[Stored items]
************
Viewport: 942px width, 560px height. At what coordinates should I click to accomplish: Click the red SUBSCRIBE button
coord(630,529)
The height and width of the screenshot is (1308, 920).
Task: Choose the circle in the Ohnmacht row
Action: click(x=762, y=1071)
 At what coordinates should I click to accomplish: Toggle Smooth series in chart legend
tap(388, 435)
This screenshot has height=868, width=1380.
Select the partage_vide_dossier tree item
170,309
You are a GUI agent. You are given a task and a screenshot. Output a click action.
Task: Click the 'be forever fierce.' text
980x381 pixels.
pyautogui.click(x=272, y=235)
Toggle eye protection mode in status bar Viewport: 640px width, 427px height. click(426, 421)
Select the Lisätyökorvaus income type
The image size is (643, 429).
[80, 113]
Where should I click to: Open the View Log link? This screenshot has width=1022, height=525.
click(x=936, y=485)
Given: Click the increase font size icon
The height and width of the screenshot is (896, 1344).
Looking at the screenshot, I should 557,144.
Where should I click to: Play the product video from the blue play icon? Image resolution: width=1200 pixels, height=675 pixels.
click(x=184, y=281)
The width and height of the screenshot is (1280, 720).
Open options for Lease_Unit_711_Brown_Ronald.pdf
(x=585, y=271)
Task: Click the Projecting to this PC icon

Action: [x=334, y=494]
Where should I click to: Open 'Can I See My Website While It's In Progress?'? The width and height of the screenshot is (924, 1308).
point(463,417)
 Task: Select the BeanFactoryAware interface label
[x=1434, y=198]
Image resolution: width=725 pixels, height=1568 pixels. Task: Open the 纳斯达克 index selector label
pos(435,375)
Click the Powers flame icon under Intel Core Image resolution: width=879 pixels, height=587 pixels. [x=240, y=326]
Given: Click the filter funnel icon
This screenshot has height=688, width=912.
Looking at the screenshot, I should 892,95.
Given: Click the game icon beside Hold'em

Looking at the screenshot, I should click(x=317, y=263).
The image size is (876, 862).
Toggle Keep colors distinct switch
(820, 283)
************
→ Problem details:
Repeat each entry word for word.

→ Result for this exercise:
Viewport: 942px width, 560px height. At what coordinates should I click to accomplish: Click the red SUBSCRIBE button
coord(630,529)
The height and width of the screenshot is (1308, 920).
Task: Choose the circle in the Ohnmacht row
Action: click(x=762, y=1071)
 At what coordinates should I click to accomplish: Toggle Smooth series in chart legend
tap(388, 435)
This screenshot has height=868, width=1380.
Select the partage_vide_dossier tree item
170,309
You are a GUI agent. You are given a task and a screenshot. Output a click action.
Task: Click the 'be forever fierce.' text
980x381 pixels.
pyautogui.click(x=272, y=235)
Toggle eye protection mode in status bar Viewport: 640px width, 427px height. click(426, 421)
Select the Lisätyökorvaus income type
The image size is (643, 429).
[80, 113]
Where should I click to: Open the View Log link? This screenshot has width=1022, height=525.
click(x=936, y=485)
Given: Click the increase font size icon
The height and width of the screenshot is (896, 1344).
Looking at the screenshot, I should 557,144.
Where should I click to: Play the product video from the blue play icon? Image resolution: width=1200 pixels, height=675 pixels.
click(x=184, y=281)
The width and height of the screenshot is (1280, 720).
Open options for Lease_Unit_711_Brown_Ronald.pdf
(x=585, y=271)
Task: Click the Projecting to this PC icon

Action: [x=334, y=494]
Where should I click to: Open 'Can I See My Website While It's In Progress?'? The width and height of the screenshot is (924, 1308).
point(463,417)
 Task: Select the BeanFactoryAware interface label
[x=1434, y=198]
Image resolution: width=725 pixels, height=1568 pixels. Task: Open the 纳斯达克 index selector label
pos(435,375)
Click the Powers flame icon under Intel Core Image resolution: width=879 pixels, height=587 pixels. [x=240, y=326]
Given: Click the filter funnel icon
This screenshot has height=688, width=912.
Looking at the screenshot, I should 892,95.
Given: Click the game icon beside Hold'em

Looking at the screenshot, I should click(x=317, y=263).
The image size is (876, 862).
Toggle Keep colors distinct switch
(820, 283)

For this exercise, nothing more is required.